- **Recorded data**
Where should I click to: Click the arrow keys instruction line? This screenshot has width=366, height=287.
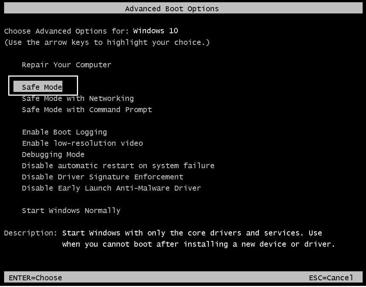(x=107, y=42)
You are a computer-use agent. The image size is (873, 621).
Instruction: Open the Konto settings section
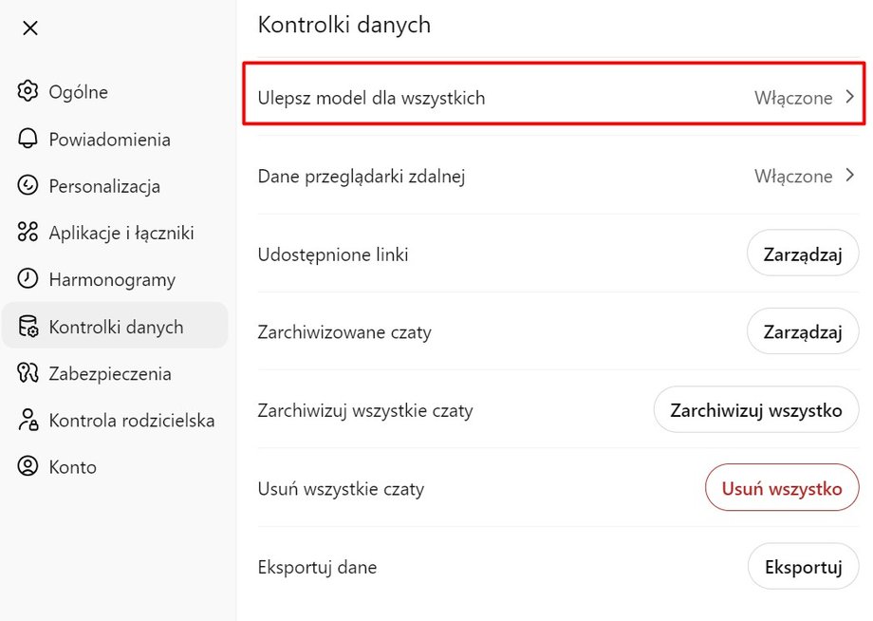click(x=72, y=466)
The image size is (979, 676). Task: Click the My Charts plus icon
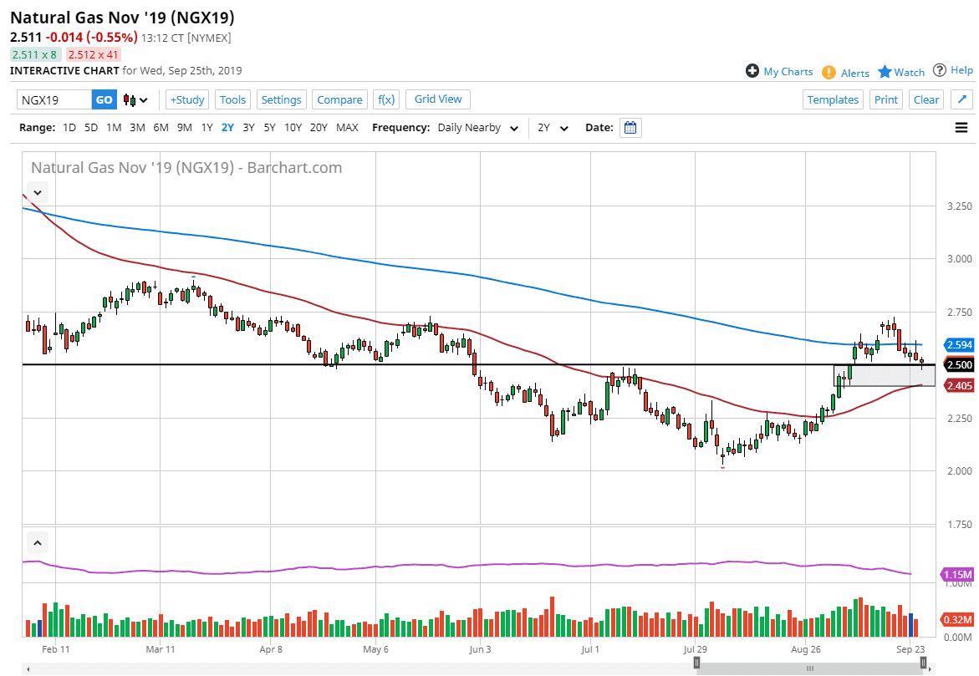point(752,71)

==

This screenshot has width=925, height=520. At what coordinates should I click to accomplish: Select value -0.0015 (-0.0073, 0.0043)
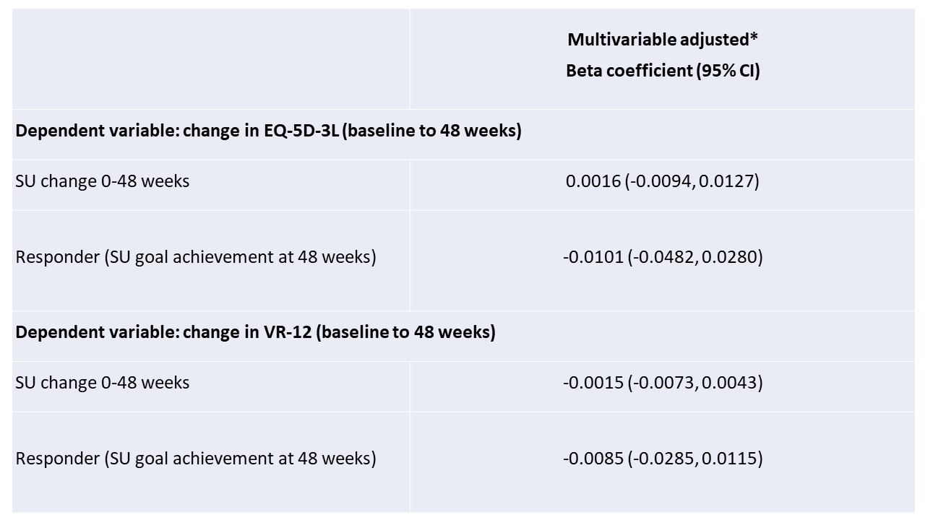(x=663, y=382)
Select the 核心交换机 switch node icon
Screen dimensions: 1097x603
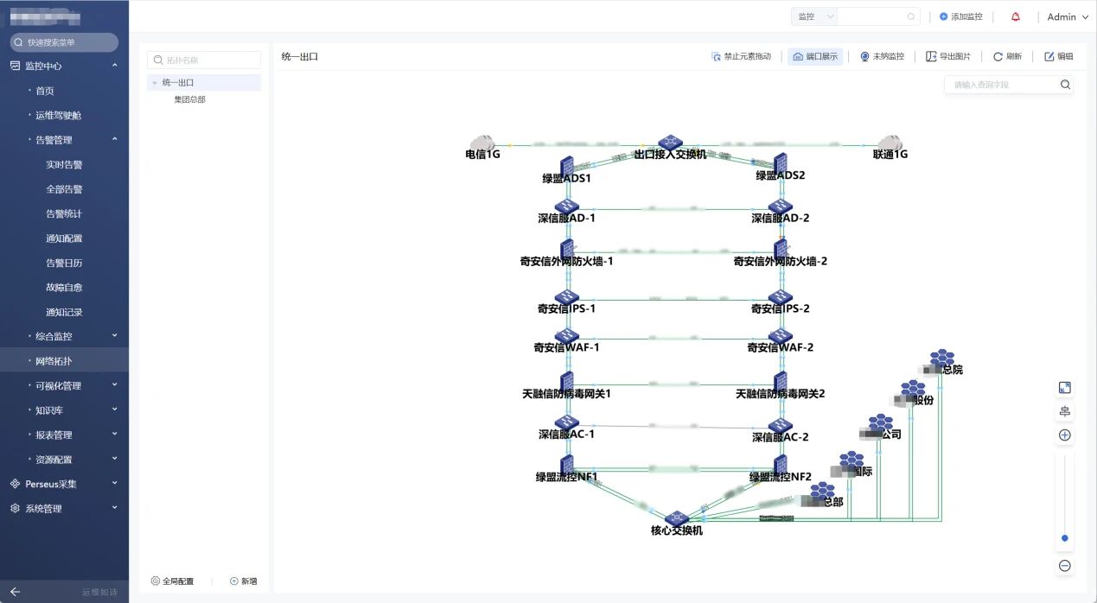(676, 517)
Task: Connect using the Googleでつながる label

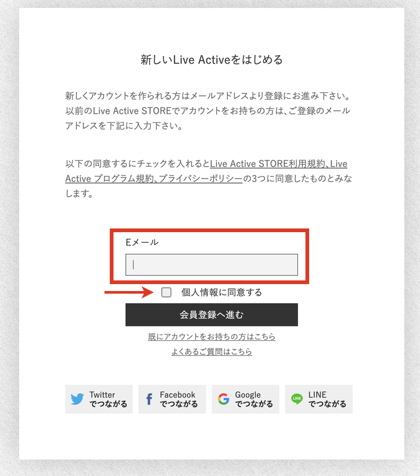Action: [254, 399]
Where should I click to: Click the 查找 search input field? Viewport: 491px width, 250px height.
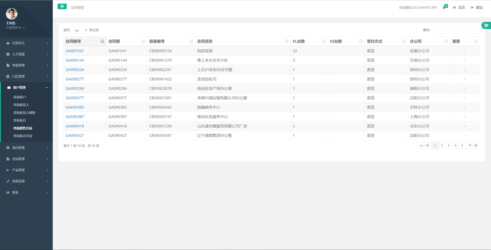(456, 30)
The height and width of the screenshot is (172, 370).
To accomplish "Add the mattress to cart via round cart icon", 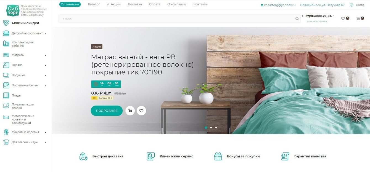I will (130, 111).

==

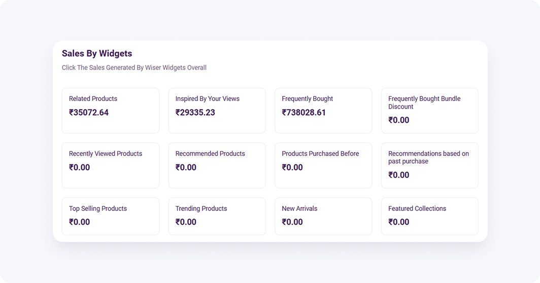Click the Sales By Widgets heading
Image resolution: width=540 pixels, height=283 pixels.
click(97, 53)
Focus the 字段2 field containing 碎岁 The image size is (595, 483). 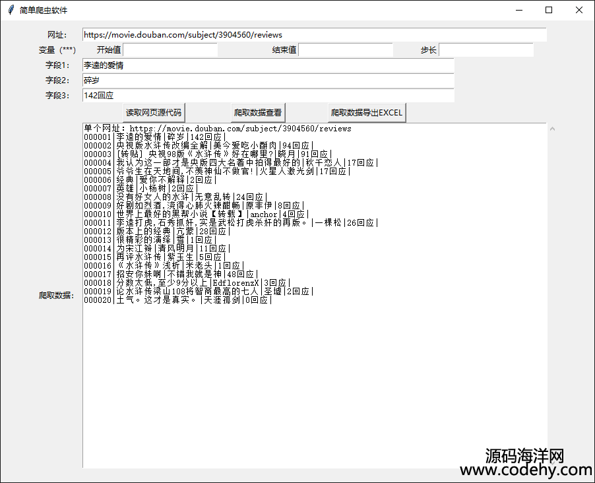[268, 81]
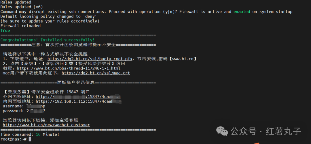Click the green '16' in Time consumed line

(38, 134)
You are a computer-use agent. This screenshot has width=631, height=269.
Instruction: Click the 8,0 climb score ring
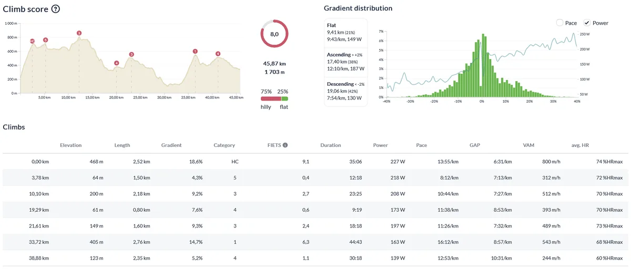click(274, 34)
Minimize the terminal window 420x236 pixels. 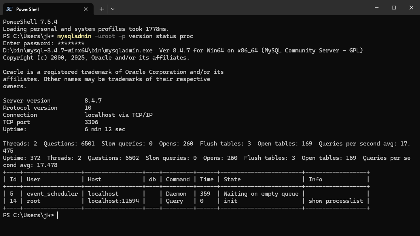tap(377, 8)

- **Exercise description**
When the word "agent" appears in a line of the listing, pull that line out.

- **Exercise answer**
You are a computer-use agent. The image size is (873, 621).
You are a computer-use agent. This screenshot has width=631, height=269.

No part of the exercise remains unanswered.